**WHAT TO PRODUCE**
Which lines in the entries below contain the word "Where"? Pick them out and copy each one in full.

**Entries for finding elements**
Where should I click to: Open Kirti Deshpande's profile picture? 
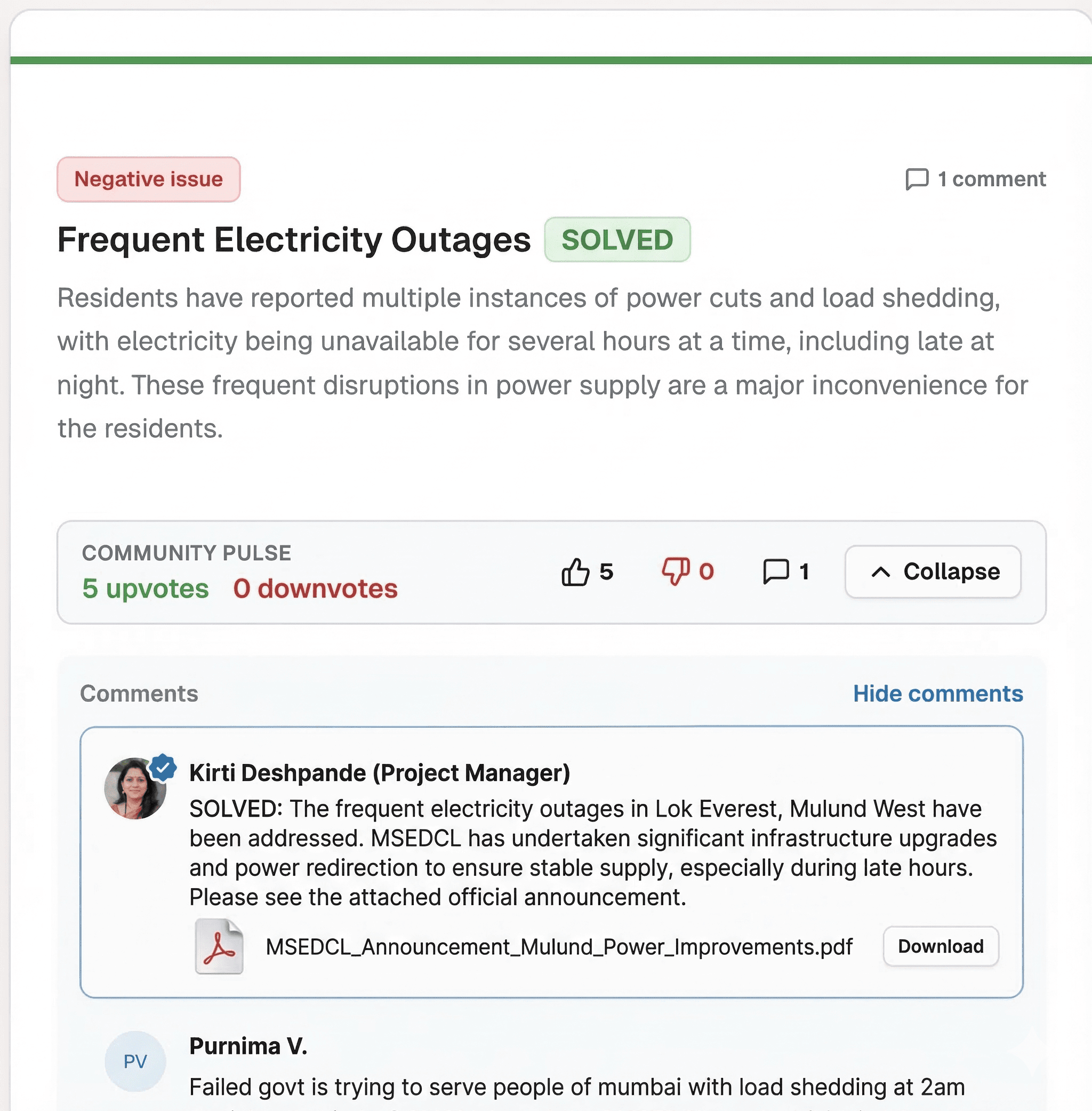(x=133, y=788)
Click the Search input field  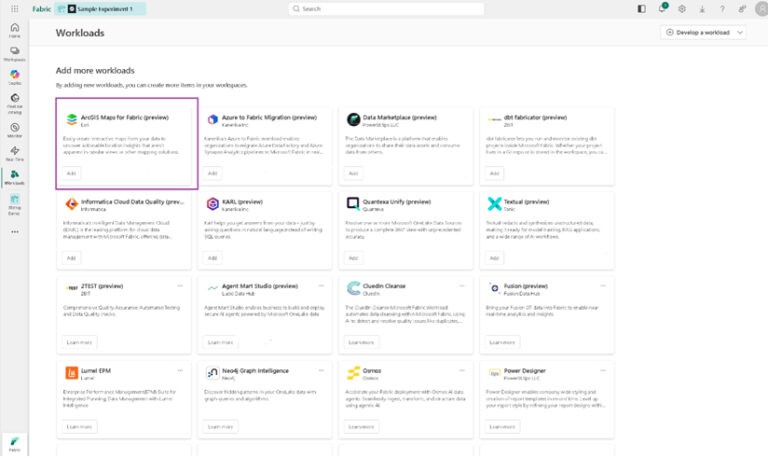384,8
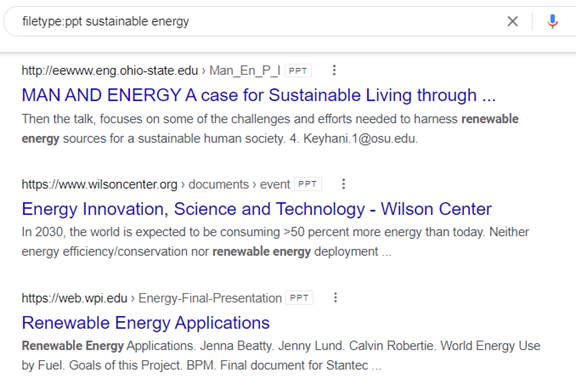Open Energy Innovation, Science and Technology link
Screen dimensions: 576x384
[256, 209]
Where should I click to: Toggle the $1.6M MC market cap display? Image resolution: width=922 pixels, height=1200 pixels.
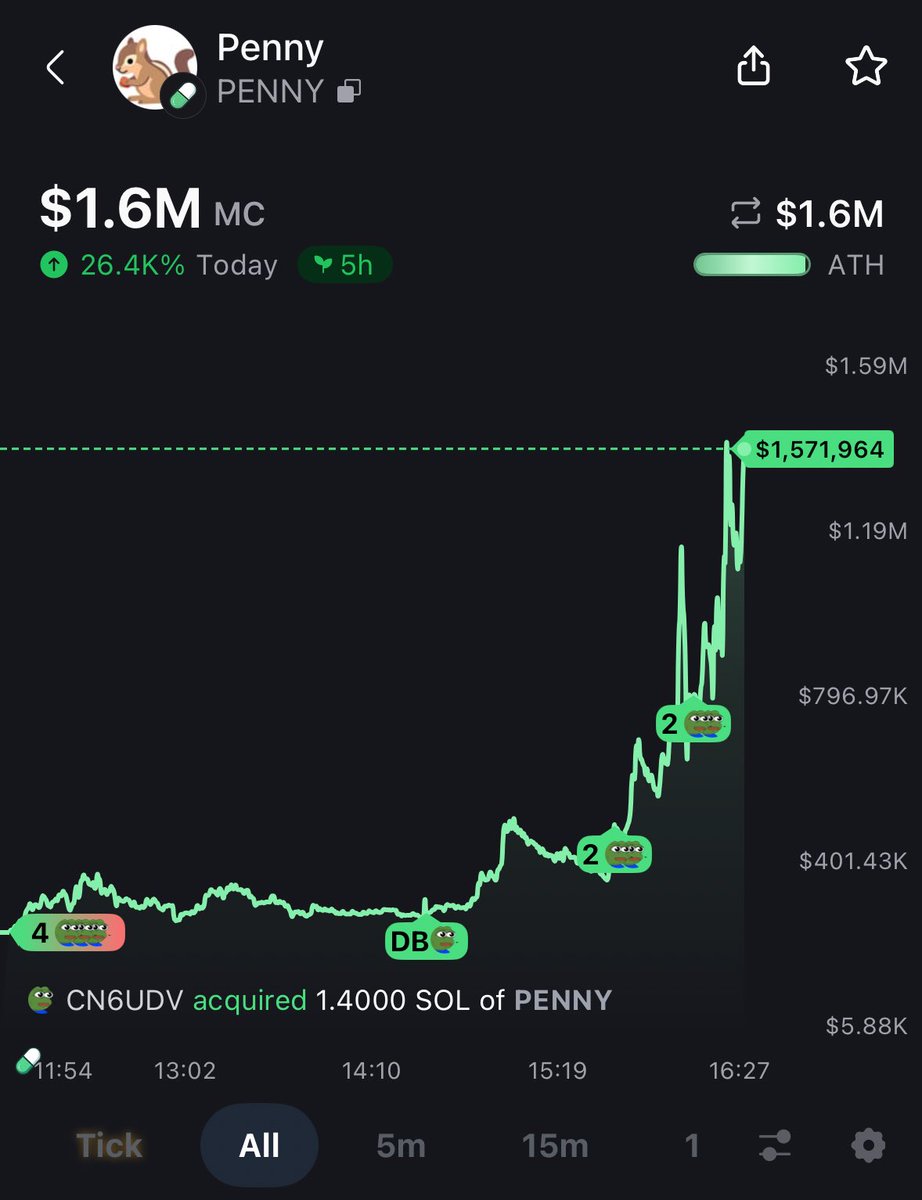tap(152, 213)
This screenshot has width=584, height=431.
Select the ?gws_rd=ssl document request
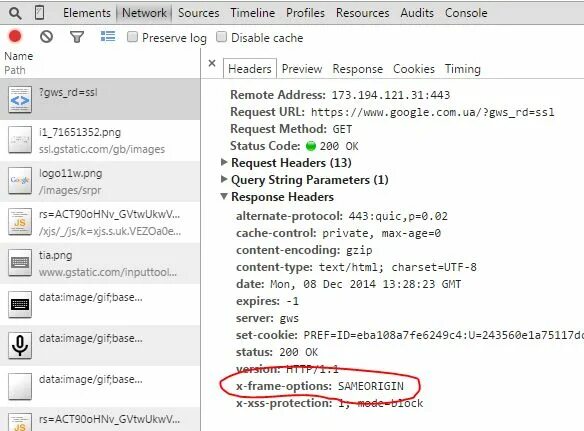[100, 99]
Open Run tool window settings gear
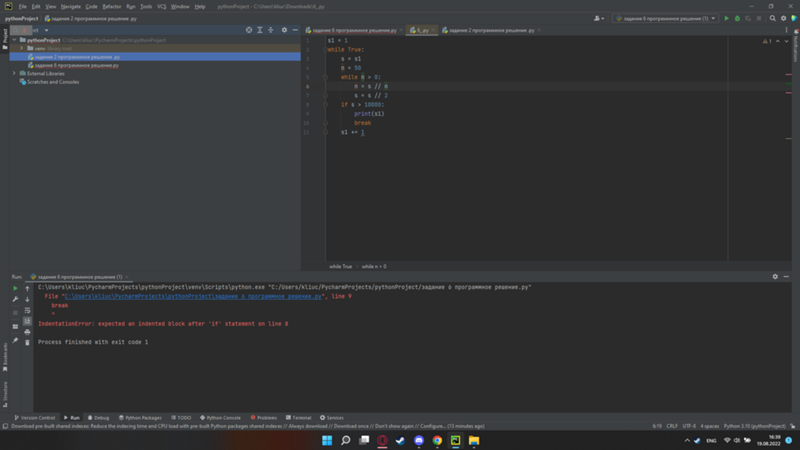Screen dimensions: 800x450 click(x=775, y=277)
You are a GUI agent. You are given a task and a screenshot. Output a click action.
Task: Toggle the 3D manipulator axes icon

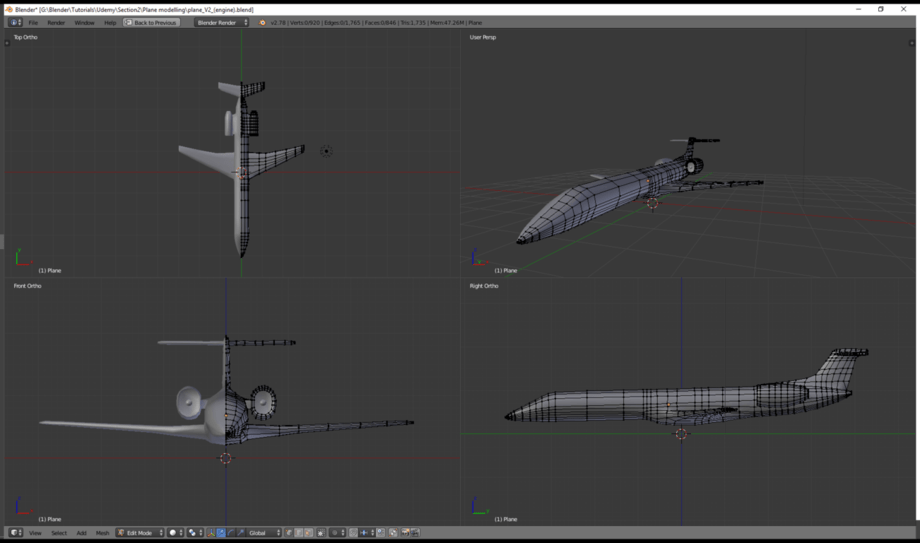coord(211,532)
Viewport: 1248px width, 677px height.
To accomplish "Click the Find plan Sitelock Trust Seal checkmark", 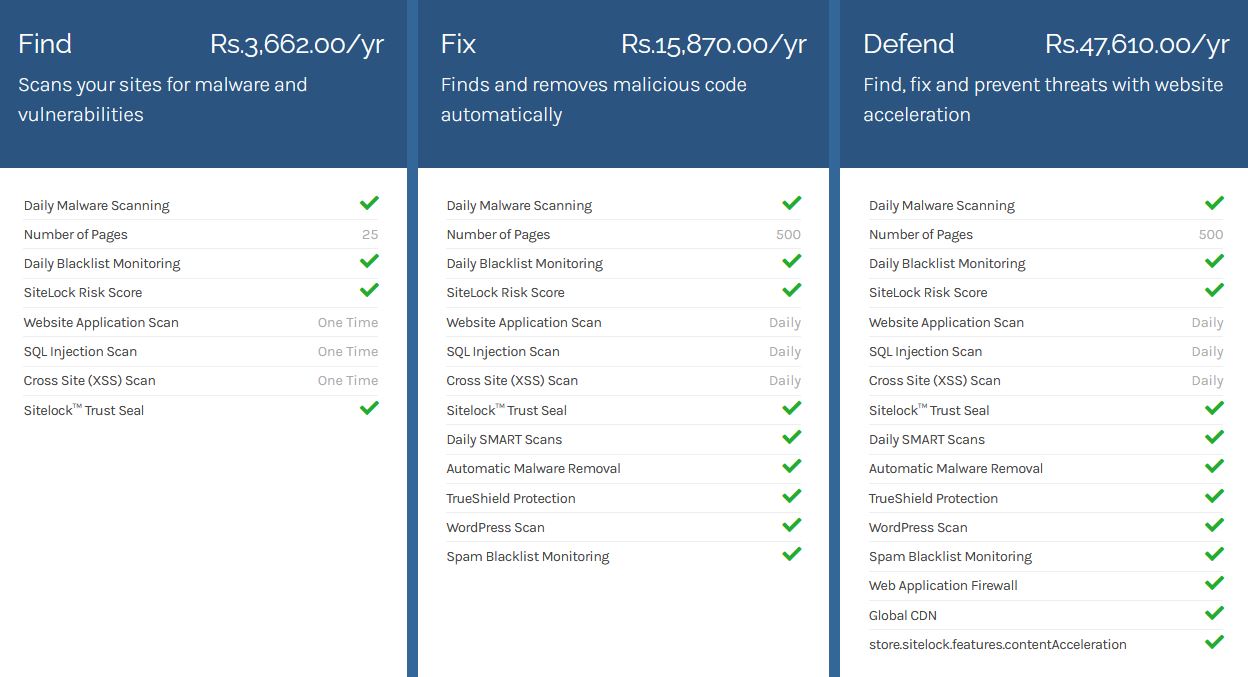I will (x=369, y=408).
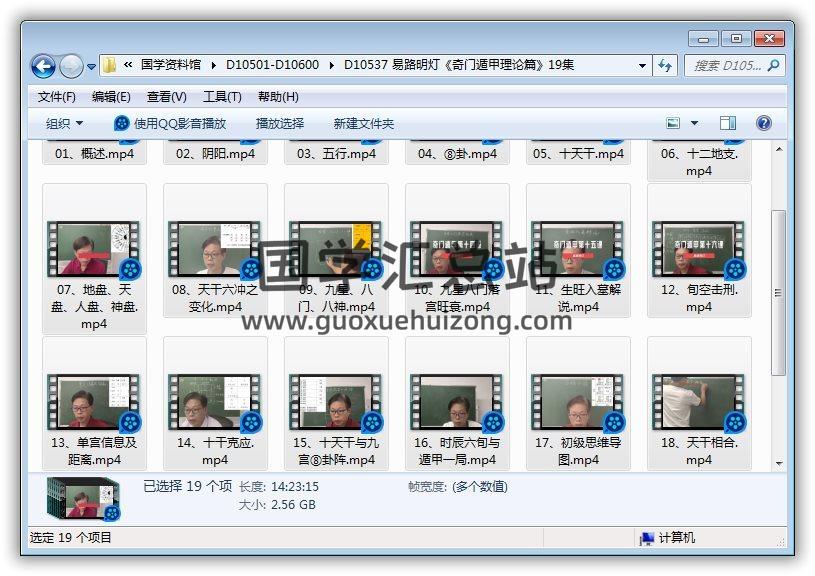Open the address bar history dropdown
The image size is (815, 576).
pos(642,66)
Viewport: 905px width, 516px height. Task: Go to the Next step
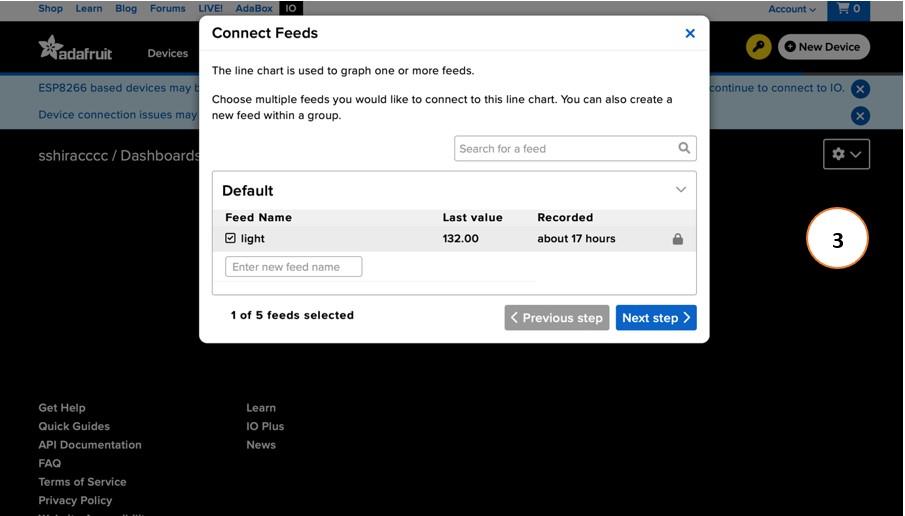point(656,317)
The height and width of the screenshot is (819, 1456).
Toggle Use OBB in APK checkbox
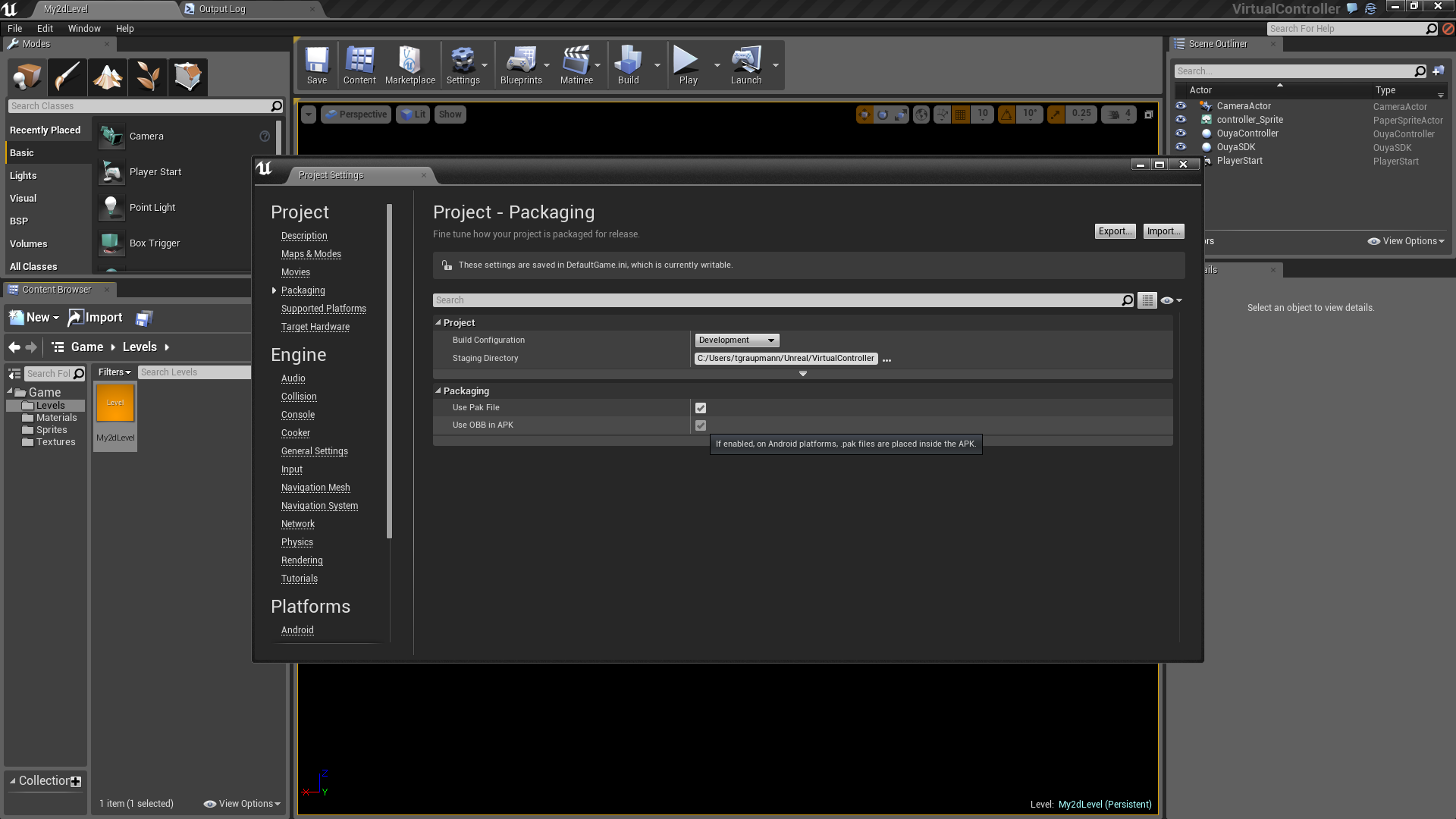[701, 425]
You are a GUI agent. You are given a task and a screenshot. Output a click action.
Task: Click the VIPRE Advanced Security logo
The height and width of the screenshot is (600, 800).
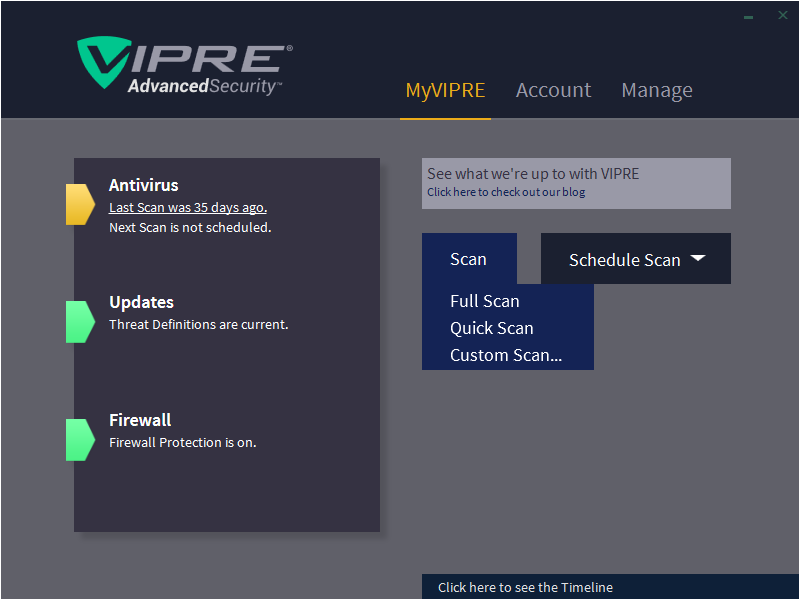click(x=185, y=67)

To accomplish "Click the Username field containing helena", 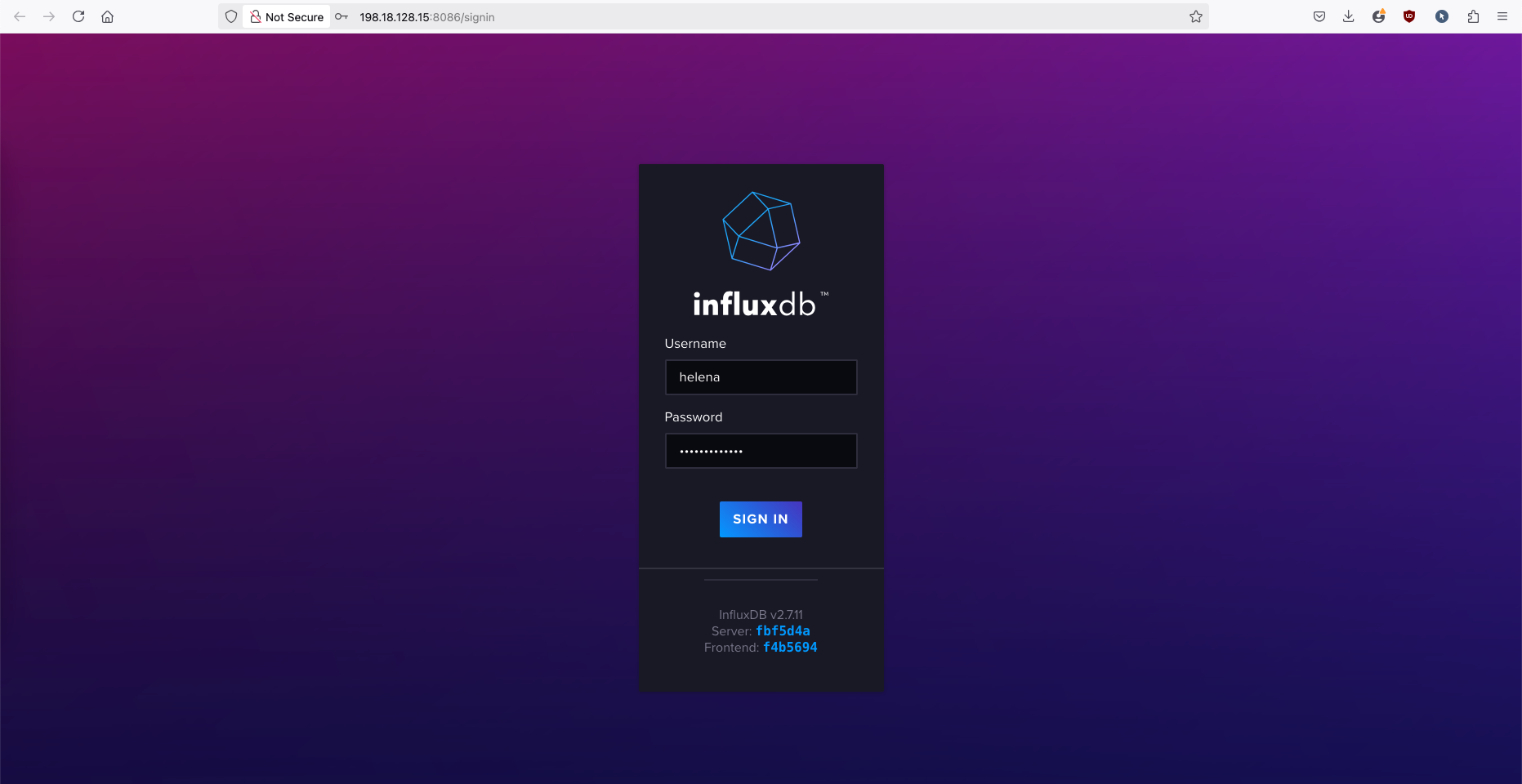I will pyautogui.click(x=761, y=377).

**WRITTEN SOLUTION**
Where should I click to: Open Kirti Deshpande's profile picture? 
Where should I click to: Toggle the $1.6M MC market cap display? Image resolution: width=922 pixels, height=1200 pixels.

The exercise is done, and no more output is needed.